Task brief – Return every line below exactly.

Data –
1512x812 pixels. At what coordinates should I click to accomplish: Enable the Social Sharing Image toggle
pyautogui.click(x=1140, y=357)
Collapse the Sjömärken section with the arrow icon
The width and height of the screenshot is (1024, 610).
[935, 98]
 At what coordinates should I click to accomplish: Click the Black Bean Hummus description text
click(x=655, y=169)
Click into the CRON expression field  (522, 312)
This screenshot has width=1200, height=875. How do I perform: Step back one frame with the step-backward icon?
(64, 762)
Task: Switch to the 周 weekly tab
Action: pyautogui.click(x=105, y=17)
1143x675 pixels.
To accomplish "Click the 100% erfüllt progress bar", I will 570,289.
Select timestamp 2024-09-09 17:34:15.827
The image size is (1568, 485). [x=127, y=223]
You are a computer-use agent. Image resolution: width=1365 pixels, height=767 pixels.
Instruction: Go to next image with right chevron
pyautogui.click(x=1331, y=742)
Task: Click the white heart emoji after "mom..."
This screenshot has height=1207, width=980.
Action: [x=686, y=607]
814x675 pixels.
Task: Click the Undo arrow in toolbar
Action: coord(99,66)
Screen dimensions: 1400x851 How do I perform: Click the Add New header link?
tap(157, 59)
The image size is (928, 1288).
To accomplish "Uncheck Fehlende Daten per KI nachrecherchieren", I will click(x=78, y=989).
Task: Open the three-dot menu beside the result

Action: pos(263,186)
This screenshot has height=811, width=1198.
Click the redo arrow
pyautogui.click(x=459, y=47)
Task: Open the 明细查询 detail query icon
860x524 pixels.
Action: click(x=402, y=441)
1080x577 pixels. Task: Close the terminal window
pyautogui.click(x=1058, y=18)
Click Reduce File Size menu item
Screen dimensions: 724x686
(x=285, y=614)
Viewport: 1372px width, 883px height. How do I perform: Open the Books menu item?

Result –
1512x812 pixels. At what coordinates should I click to accomplish: Enable the Social Sharing Image toggle
pyautogui.click(x=1140, y=357)
Collapse the Sjömärken section with the arrow icon
The width and height of the screenshot is (1024, 610).
[935, 98]
 At what coordinates should I click to accomplish: Click the Black Bean Hummus description text
click(x=655, y=169)
Click into the CRON expression field  (522, 312)
This screenshot has width=1200, height=875. How do I perform: Step back one frame with the step-backward icon?
(64, 762)
Task: Switch to the 周 weekly tab
Action: pyautogui.click(x=105, y=17)
1143x675 pixels.
To accomplish "Click the 100% erfüllt progress bar", I will 570,289.
Select timestamp 2024-09-09 17:34:15.827
The image size is (1568, 485). [x=127, y=223]
You are a computer-use agent. Image resolution: width=1365 pixels, height=767 pixels.
Instruction: Go to next image with right chevron
pyautogui.click(x=1331, y=742)
Task: Click the white heart emoji after "mom..."
This screenshot has height=1207, width=980.
Action: [x=686, y=607]
814x675 pixels.
Task: Click the Undo arrow in toolbar
Action: coord(99,66)
Screen dimensions: 1400x851 How do I perform: Click the Add New header link?
tap(157, 59)
The image size is (928, 1288).
To accomplish "Uncheck Fehlende Daten per KI nachrecherchieren", I will click(x=78, y=989).
Task: Open the three-dot menu beside the result

Action: pos(263,186)
This screenshot has height=811, width=1198.
Click the redo arrow
pyautogui.click(x=459, y=47)
Task: Open the 明细查询 detail query icon
860x524 pixels.
Action: click(x=402, y=441)
1080x577 pixels. Task: Close the terminal window
pyautogui.click(x=1058, y=18)
Click Reduce File Size menu item
Screen dimensions: 724x686
(x=285, y=614)
Viewport: 1372px width, 883px height. How do I perform: Open the Books menu item?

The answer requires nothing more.